DIRECTIONS:
The word "computer" may appear in some of the lines below. State how many lines contain it, and write only that number.

DATASET EXCERPTS:
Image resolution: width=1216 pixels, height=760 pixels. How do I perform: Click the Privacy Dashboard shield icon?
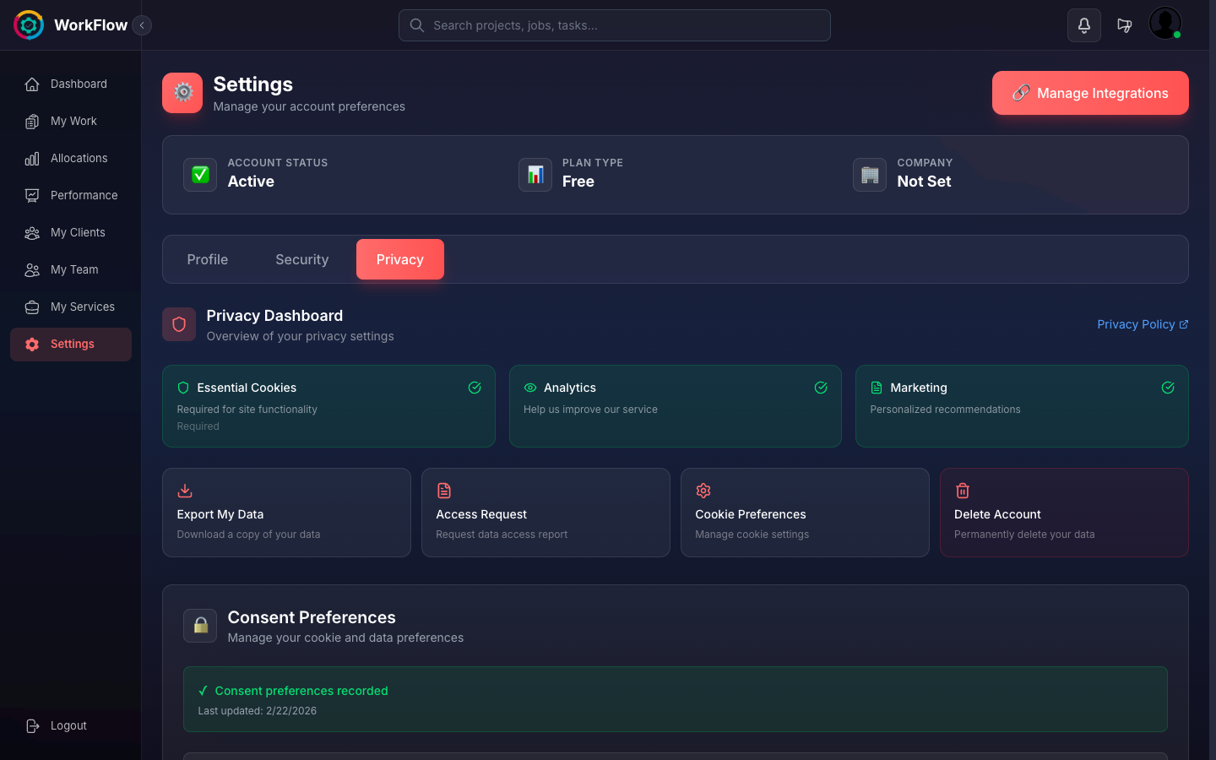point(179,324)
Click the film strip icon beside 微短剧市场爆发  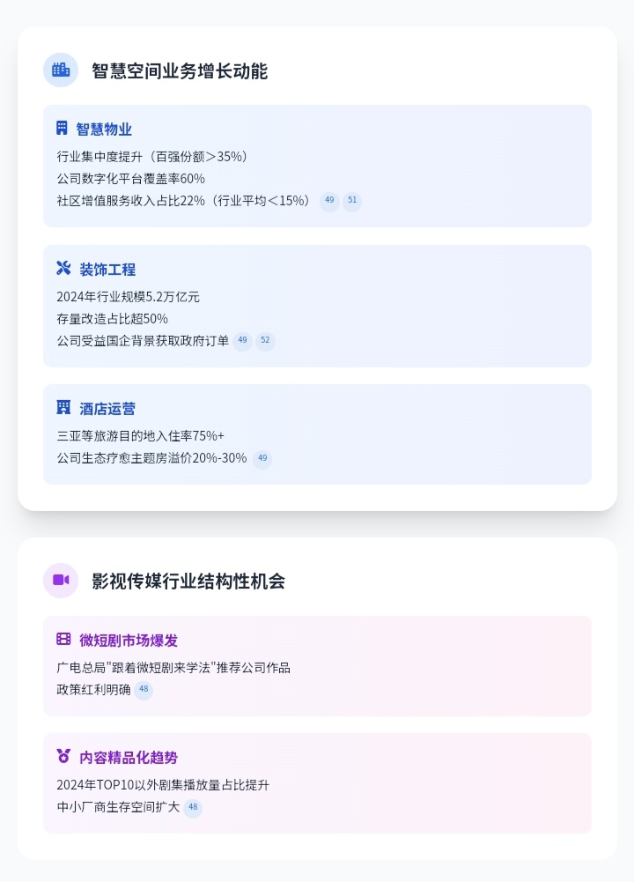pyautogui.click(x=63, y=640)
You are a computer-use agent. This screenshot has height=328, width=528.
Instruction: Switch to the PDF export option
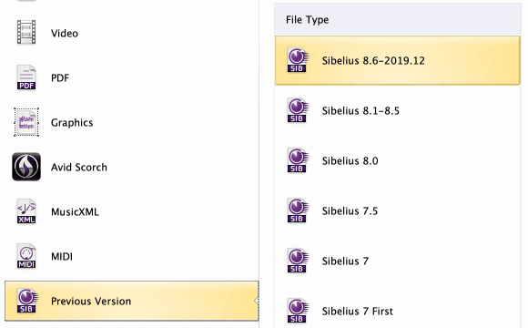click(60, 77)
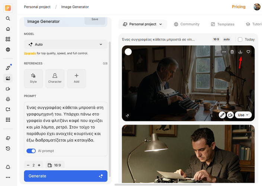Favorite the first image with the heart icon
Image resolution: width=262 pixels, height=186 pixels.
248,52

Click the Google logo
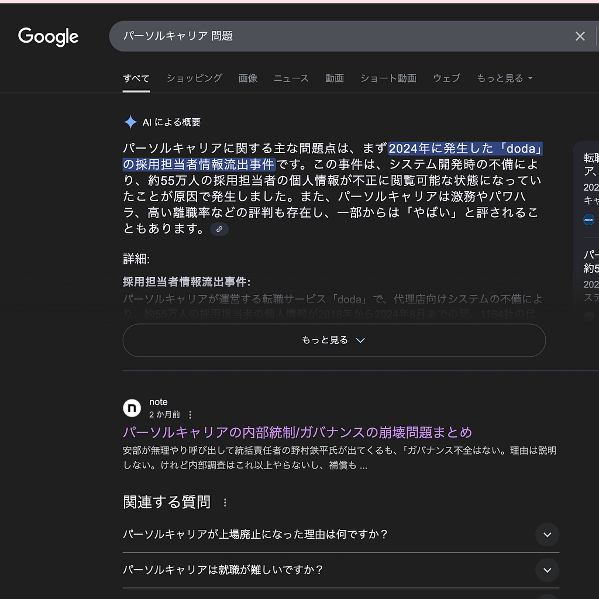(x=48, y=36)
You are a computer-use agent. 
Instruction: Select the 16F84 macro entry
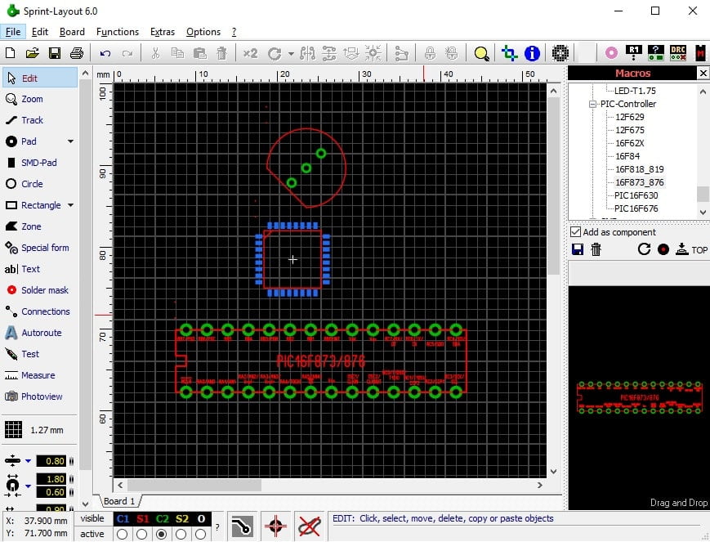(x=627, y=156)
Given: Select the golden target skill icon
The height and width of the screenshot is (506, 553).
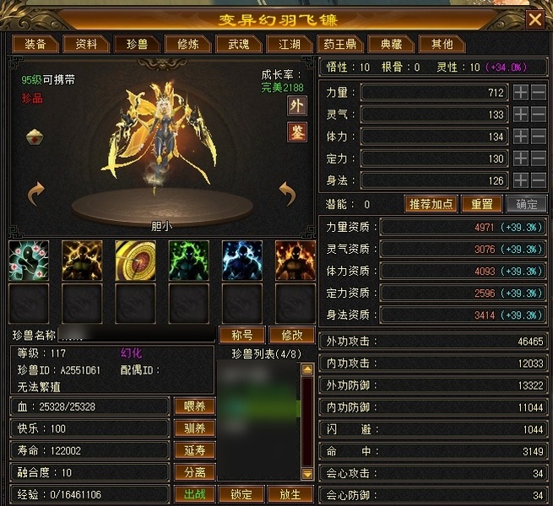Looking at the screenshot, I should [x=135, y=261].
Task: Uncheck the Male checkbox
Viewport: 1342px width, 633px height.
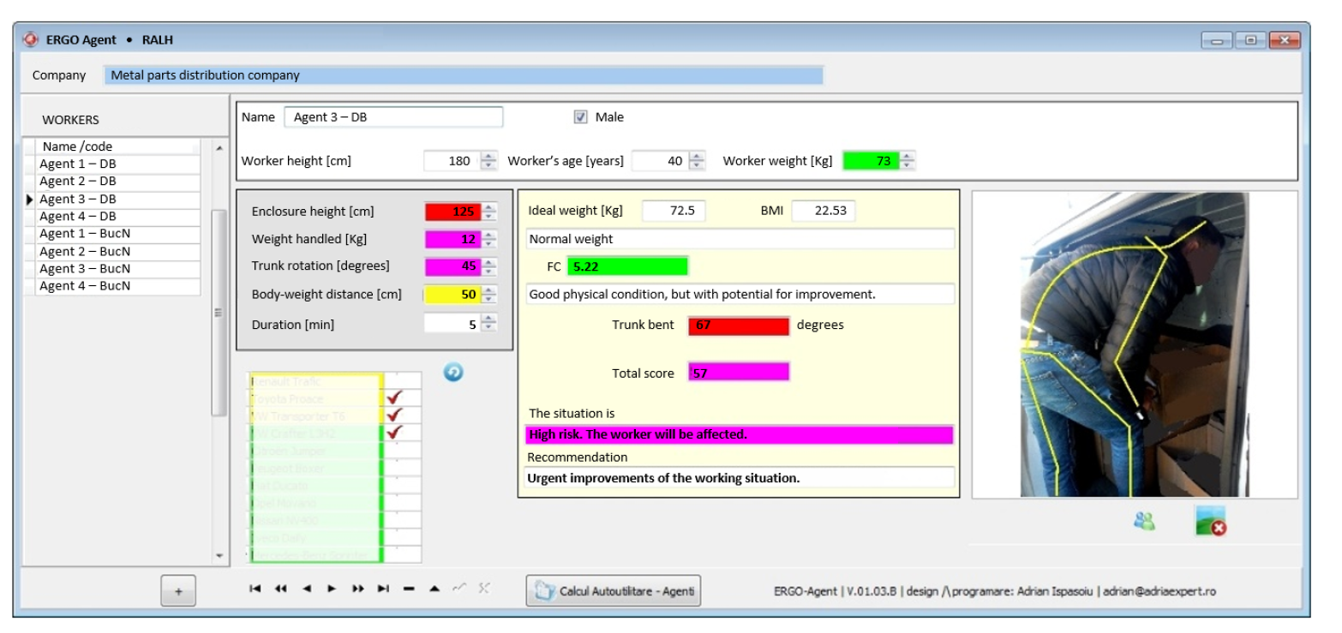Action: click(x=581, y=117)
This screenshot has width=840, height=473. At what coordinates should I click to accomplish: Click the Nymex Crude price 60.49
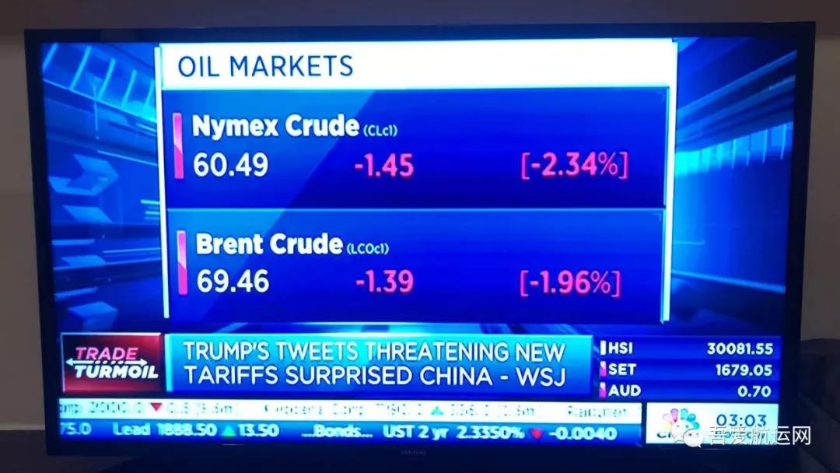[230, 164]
...
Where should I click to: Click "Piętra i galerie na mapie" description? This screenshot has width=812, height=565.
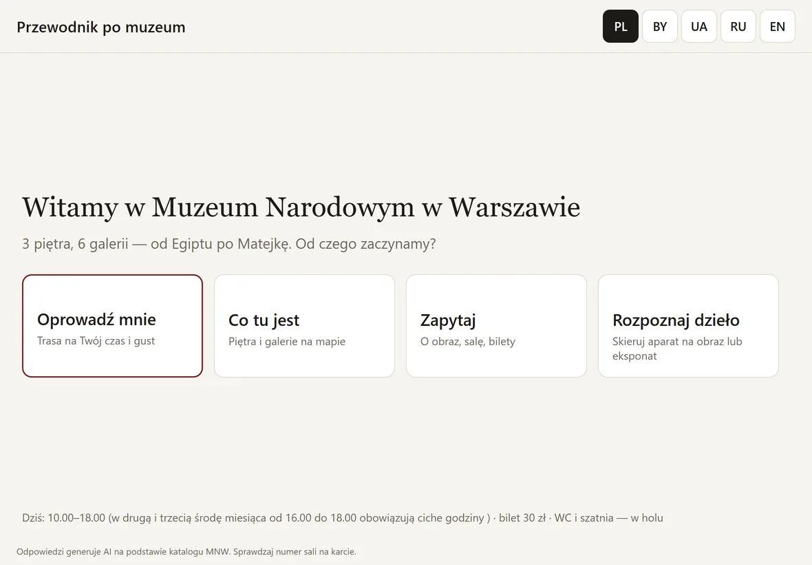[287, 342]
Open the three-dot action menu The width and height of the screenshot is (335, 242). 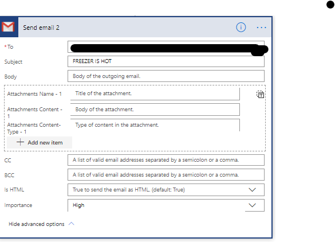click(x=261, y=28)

SOLUTION:
2